O banco de análise destacou que as ações da América Latina voltaram a apresentar correlação inversa com os juros americanos, o que beneficia os mercados locais em um ambiente de taxas mais estáveis nos EUA. Contudo, os estrategistas Nikolaj Lippmann e Julia Nogueira afirmaram que o mercado permanece em um período de “limbo”. Isso ocorre porque o Fed manteve um tom cauteloso em relação à inflação, e três dirigentes defenderam uma alta de 25 pontos-base na reunião.

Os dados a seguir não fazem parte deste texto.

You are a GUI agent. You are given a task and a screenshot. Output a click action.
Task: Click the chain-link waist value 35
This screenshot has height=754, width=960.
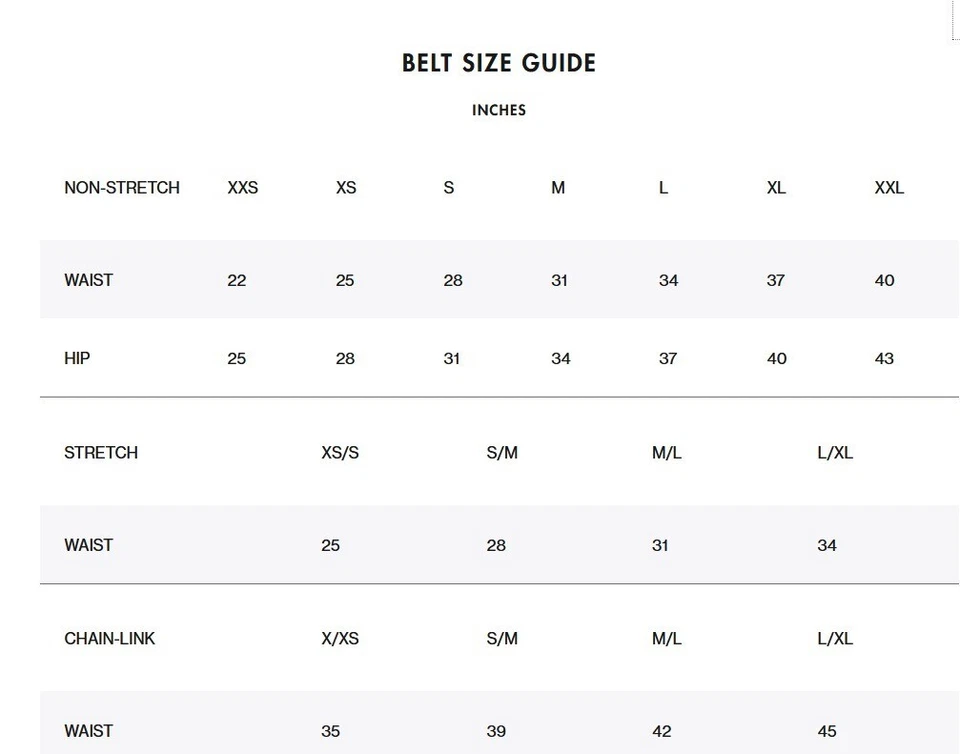coord(331,731)
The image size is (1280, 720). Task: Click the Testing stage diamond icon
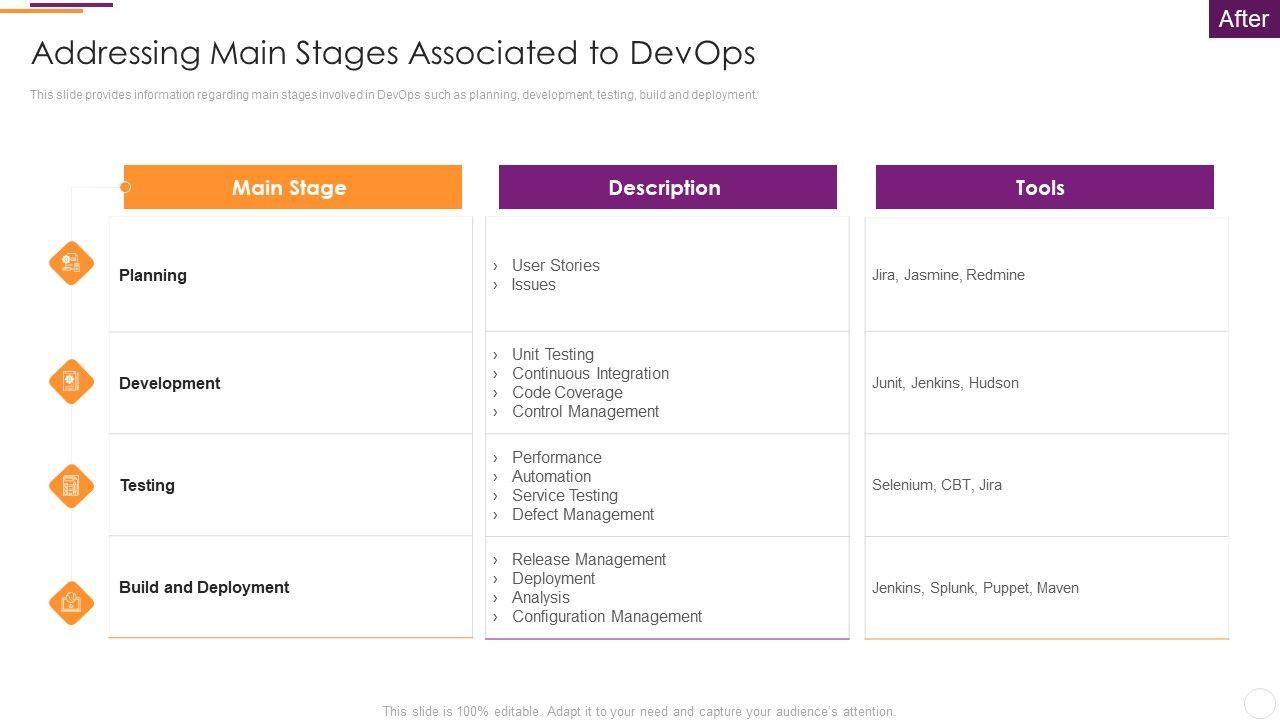[x=71, y=486]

A incerteza geopolítica, especificamente o conflito envolvendo o Irã, dificulta a previsão dos próximos passos da autoridade monetária americana. O Morgan Stanley avalia que a combinação de inflação elevada e o aumento das incertezas globais pode levar a novas altas de juros nos próximos meses, limitando a valorização consistente dos ativos latino-americanos.
Para o Brasil, a análise aponta que juros mais baixos nos EUA são condição necessária para uma reavaliação duradoura da bolsa. O nível elevado dos juros no país e as preocupações fiscais continuam pressionando empresas cíclicas. Assim, mesmo com o alívio do Fed, o ambiente depende de uma melhora mais clara nas condições financeiras globais e locais.